Into The Forest written by Rebecca Frankel and has been published by St. Martin's Press this book supported file pdf, txt, epub, kindle and other format this book has been release on 2021-09-07 with History categories.


A 2021 National Jewish Book Award Finalist One of Smithsonian Magazine's Best History Books of 2021 "An uplifting tale, suffused with a karmic righteousness that is, at times, exhilarating." —Wall Street Journal "A gripping narrative that reads like a page turning thriller novel." —NPR In the summer of 1942, the Rabinowitz family narrowly escaped the Nazi ghetto in their Polish town by fleeing to the forbidding Bialowieza Forest. They miraculously survived two years in the woods—through brutal winters, Typhus outbreaks, and merciless Nazi raids—until they were liberated by the Red Army in 1944. After the war they trekked across the Alps into Italy where they settled as refugees before eventually immigrating to the United States.

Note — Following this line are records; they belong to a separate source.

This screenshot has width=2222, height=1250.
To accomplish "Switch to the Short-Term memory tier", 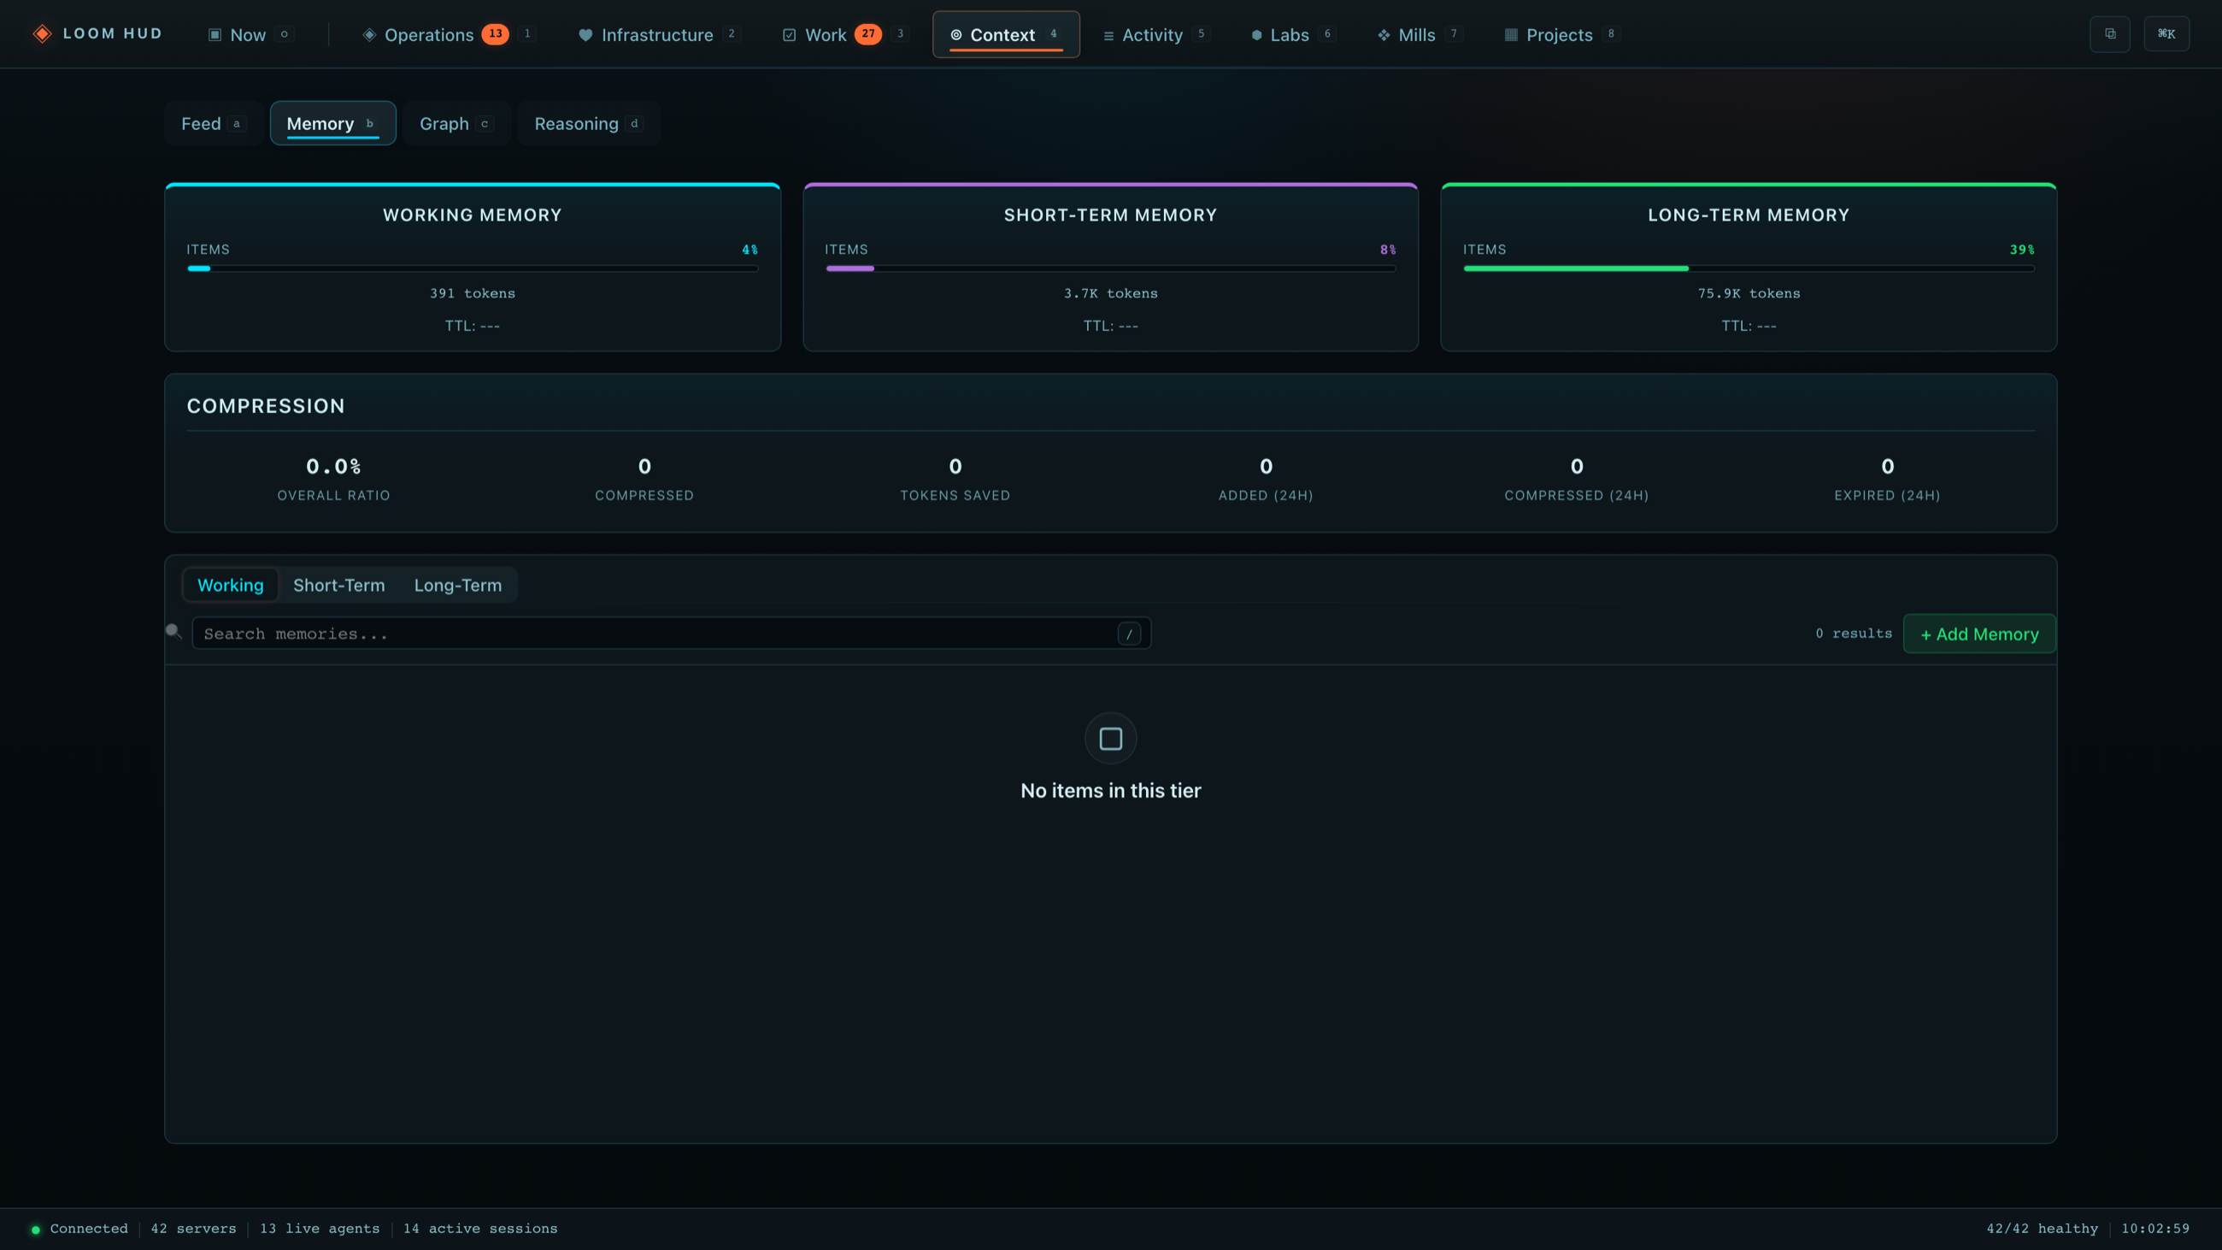I will [339, 585].
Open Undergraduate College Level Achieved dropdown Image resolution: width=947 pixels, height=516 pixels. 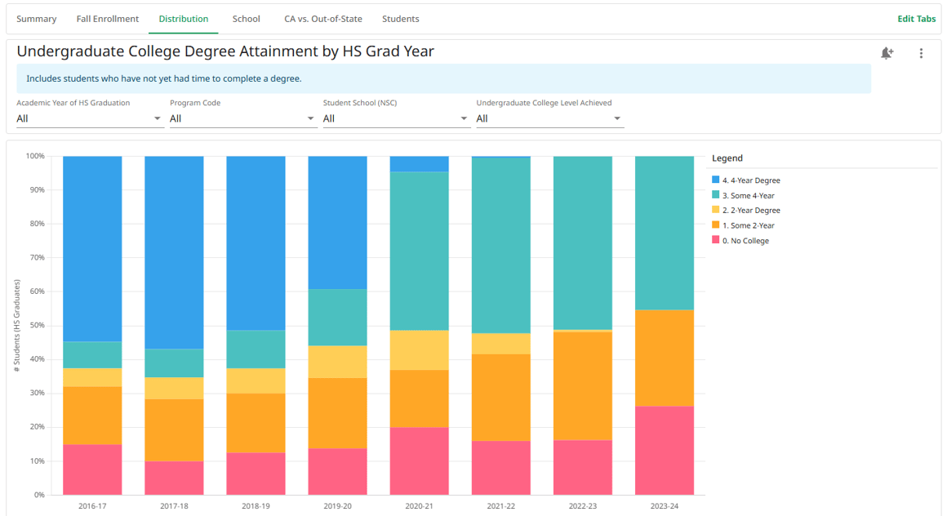(549, 118)
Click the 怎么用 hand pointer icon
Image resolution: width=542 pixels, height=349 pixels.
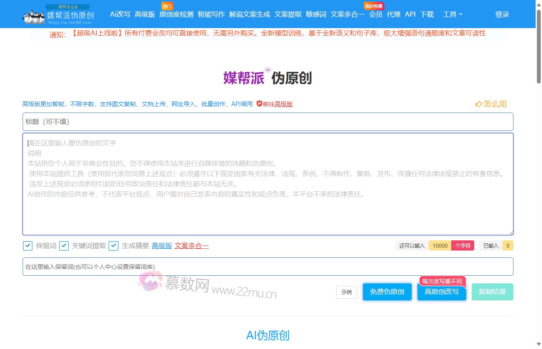click(479, 104)
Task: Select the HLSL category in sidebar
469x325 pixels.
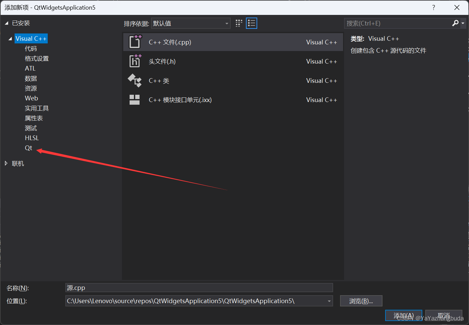Action: [31, 138]
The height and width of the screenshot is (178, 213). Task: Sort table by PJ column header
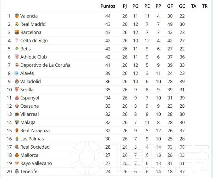[x=125, y=6]
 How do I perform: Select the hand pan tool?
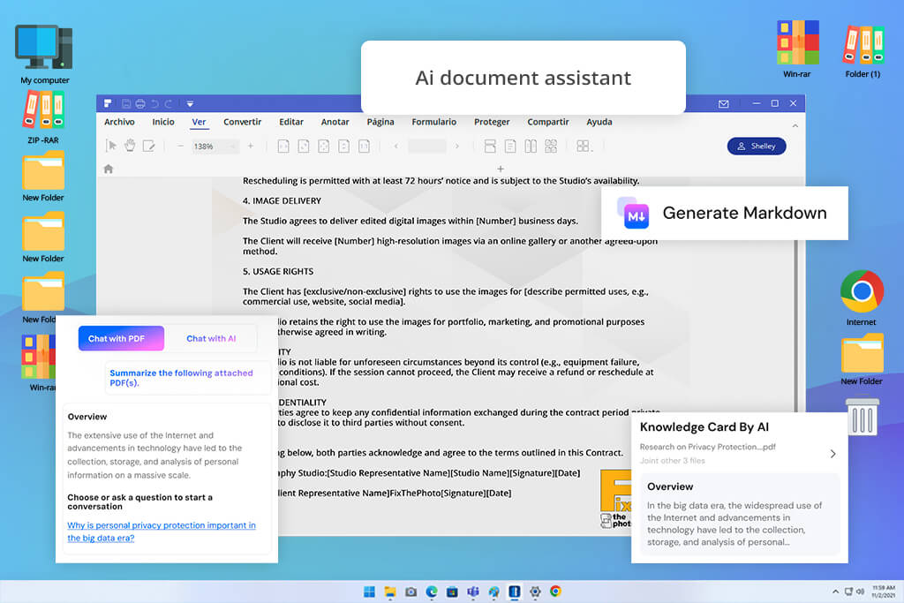point(130,146)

During the first ghetto massacre, Miriam Rabinowitz rescued a young boy named Philip by pretending he was her son. Nearly a decade later, a chance encounter at a wedding in Brooklyn would lead Philip to find the woman who saved him. And to discover her daughter Ruth was the love of his life. From a little-known chapter of Holocaust history, one family’s inspiring true story.